Building consensus will be especially important for Mr. Schwarzenegger because of the referendum-addicted nature of California, where laws passed by the Legislature are sometimes overturned by ballot initiatives. In 2004, voters voided one ambitious health care law, the Health Insurance Act, which would have required medium- and large-size employers to offer care to their workers or pay a fee to the state.

Mr. Schwarzenegger’s plan would employ similar “play or pay” mechanisms: employers with more than 10 workers would have to offer insurance or pay 4 percent of wages that are subject to Social Security tax into a fund subsidizing the purchase of health care for the uninsured.

Ms. Belshé said the state also expected to pay for the program in part through billions of federal dollars that California would get by increasing its Medi-Cal reimbursements to doctors and hospitals. The increase would automatically bring federal matching funds.
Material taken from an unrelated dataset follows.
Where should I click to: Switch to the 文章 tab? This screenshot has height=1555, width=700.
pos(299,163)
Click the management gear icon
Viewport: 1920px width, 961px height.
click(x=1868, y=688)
Such increased payments would be critical to health care providers, said C. Duane Dauner, the president of the California Hospital Association, because they would offset the new “fees” — or are they taxes? — the governor has proposed for doctors and hospitals.

Mr. Dauner said he thought the plan was “very innovative” but stood little chance of passing as is.

“I don’t care what the plan is or who introduces it, whether it be the governor of California or the president of the United States,” he said. “It goes through a process.”